High and Low

In this Time review of Michael Chabon’s The Final Solution, Lev Grossman wonders why the esteemed novelist would “sully” his reputation by writing mystery. Grossman’s answer is that the separation between literary and genre fiction is breaking apart:

One of the interesting things about the present moment in U.S. literary history is that the tough, fibrous membrane that used to separate literary fiction from popular fiction is rupturing. The highbrow and the lowbrow, once kept chastely separate, are now hooking up, which is why we have great, funky, unclassifiable writers like Margaret Atwood, Neal Stephenson, Susanna Clarke and David Mitchell. And like Chabon, who in addition to writing The Final Solution has edited an anthology of hybrid highbrow-lowbrow tales, McSweeney’s Enchanted Chamber of Astonishing Stories (Vintage; 328 pages). And like Jonathan Lethem, who has just published Men and Cartoons (Doubleday; 160 pages), a collection of highly literary stories about, among other things, superheroes.

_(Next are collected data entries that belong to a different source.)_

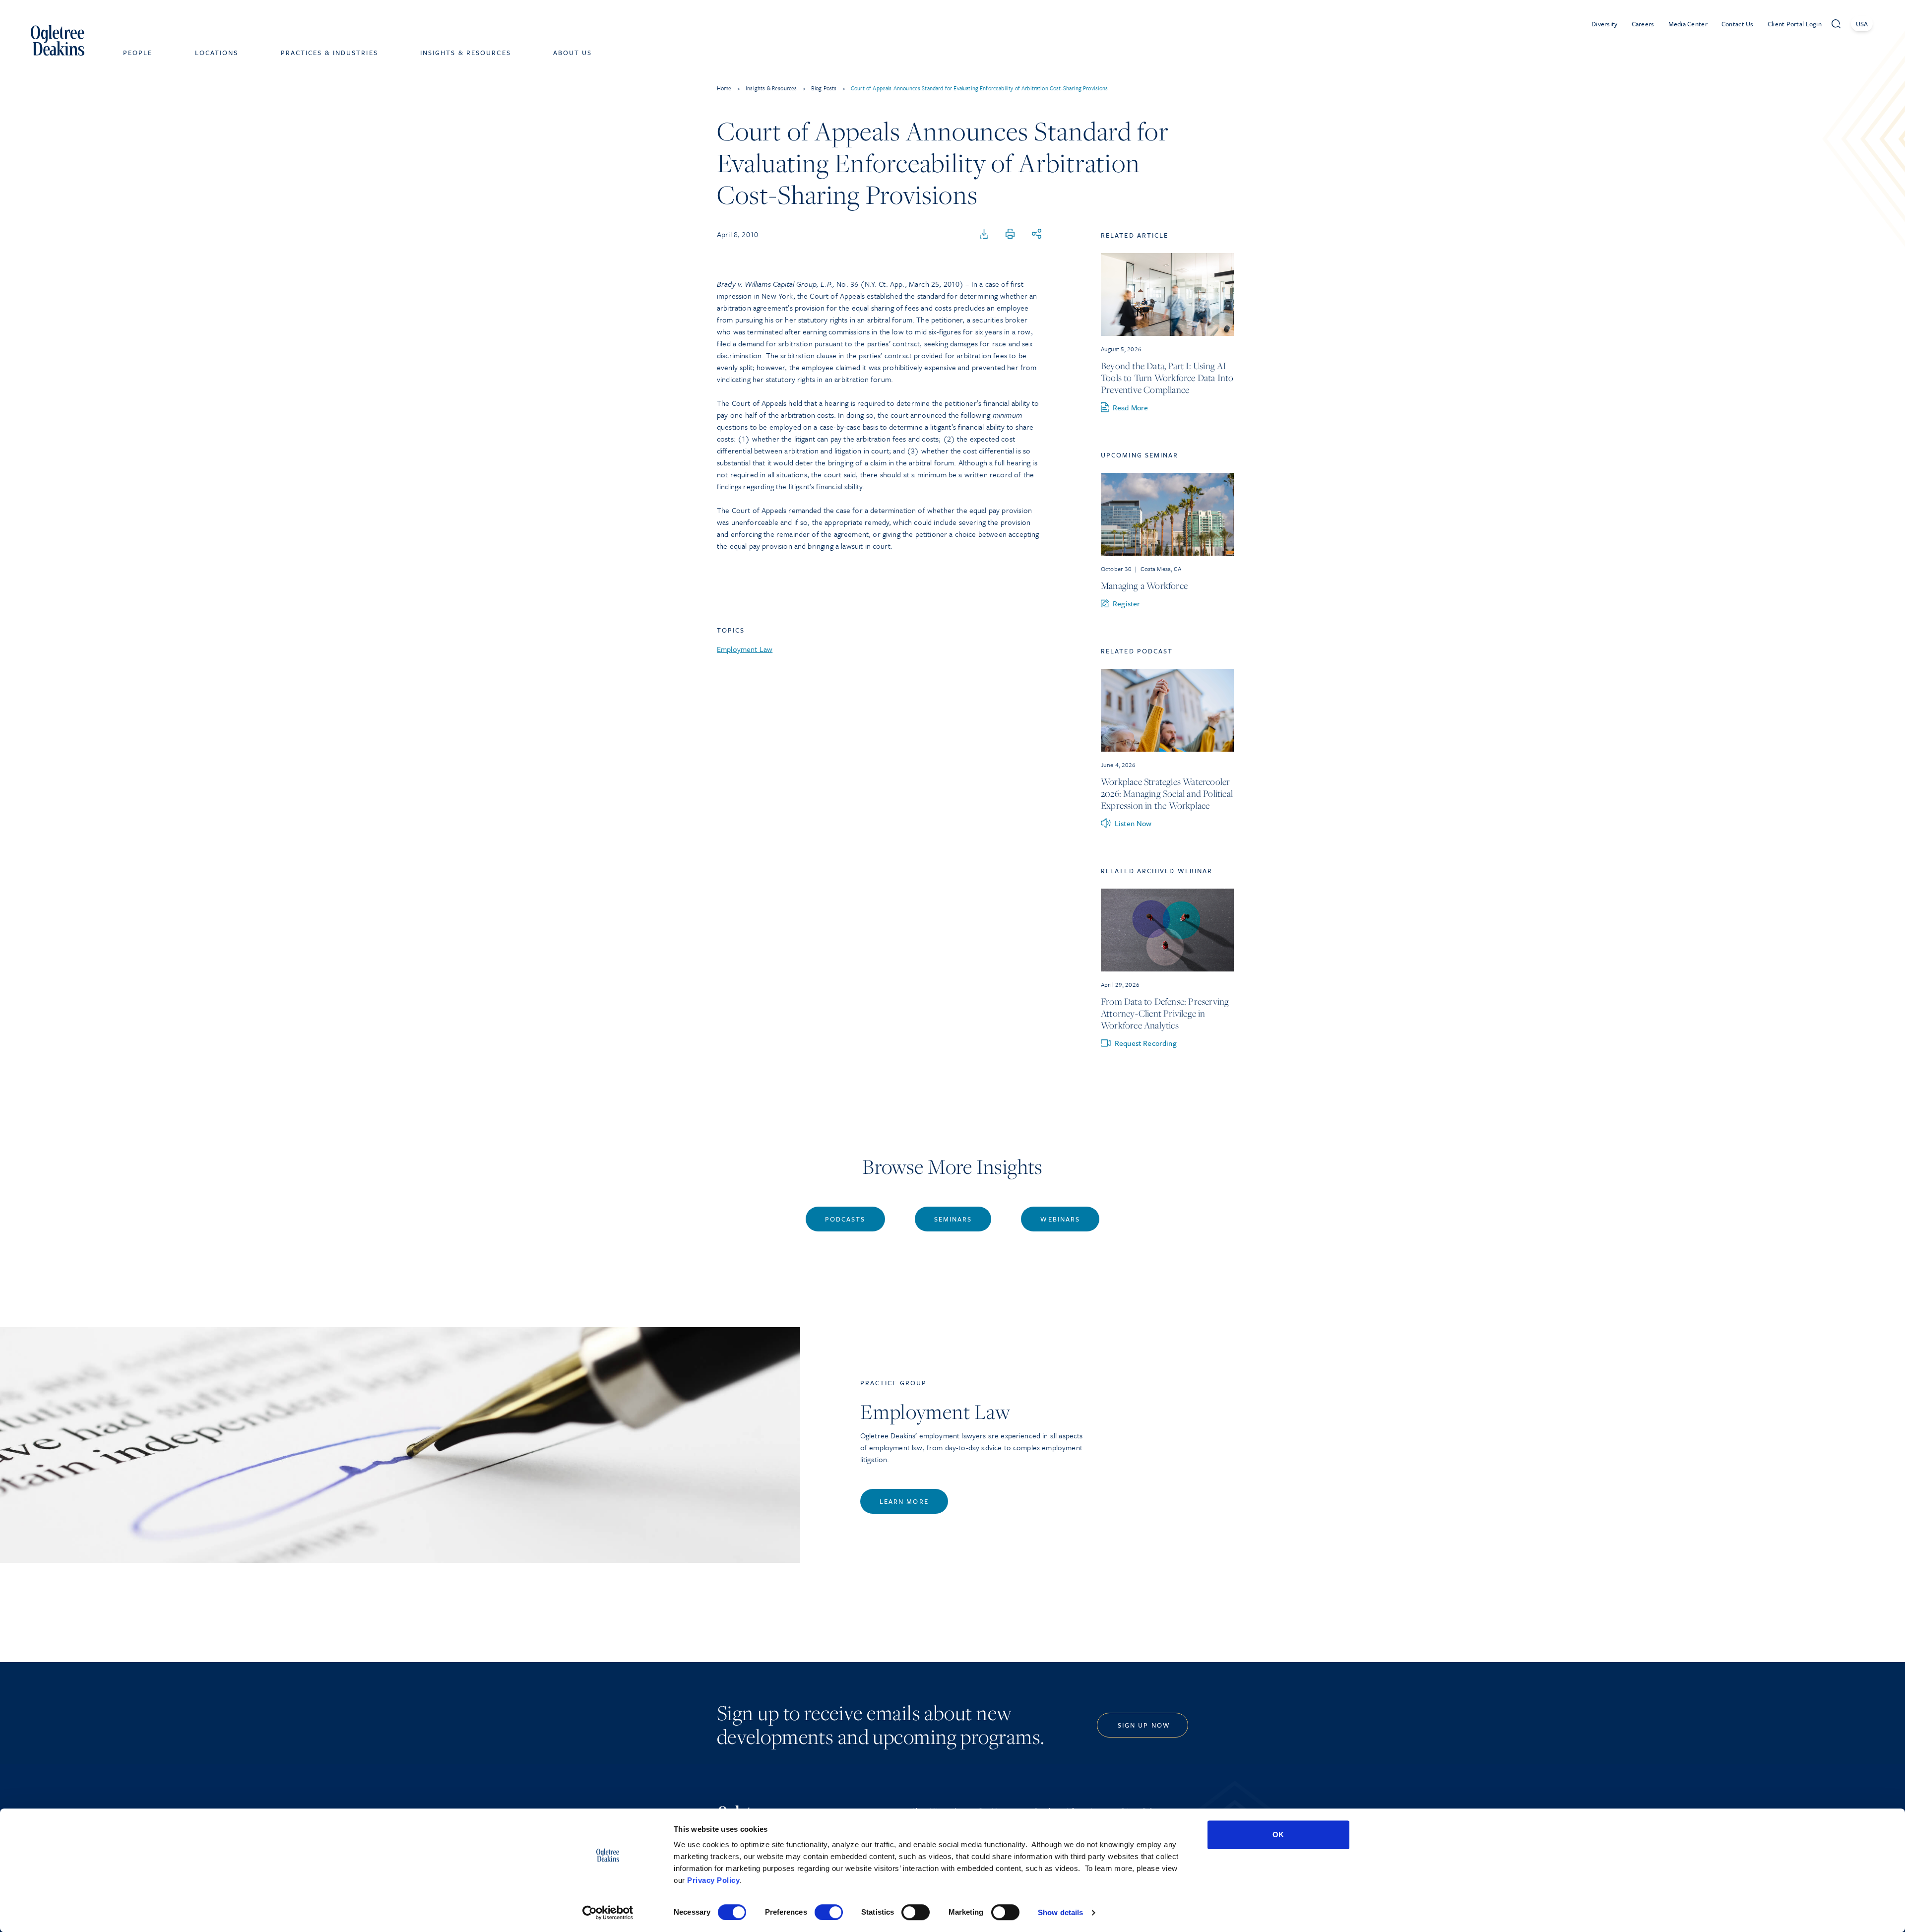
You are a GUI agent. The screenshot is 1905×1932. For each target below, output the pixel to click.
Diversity (1604, 24)
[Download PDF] (984, 234)
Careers (1643, 24)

I find this annoying and quite superficial. There’s good fiction and there’s bad fiction. No matter how high-brow you want to call your literary novel, if, in the immortal words of Orange Prize judge Katherine Viner, it turns out to be about “opening out tea-towels”, it will be a bore. Conversely, if your genre novel serves up more than hackneyed plots and cookie-cutter characters, it might not be a bore. So you can talk all day long about literary or genre or why people are writing this and that, but the only thing that matters is how good it is. And, by the way, Chabon’s interest in Sherlock Holmes doesn’t at all strike me as a sharp turn for him, given his previous work.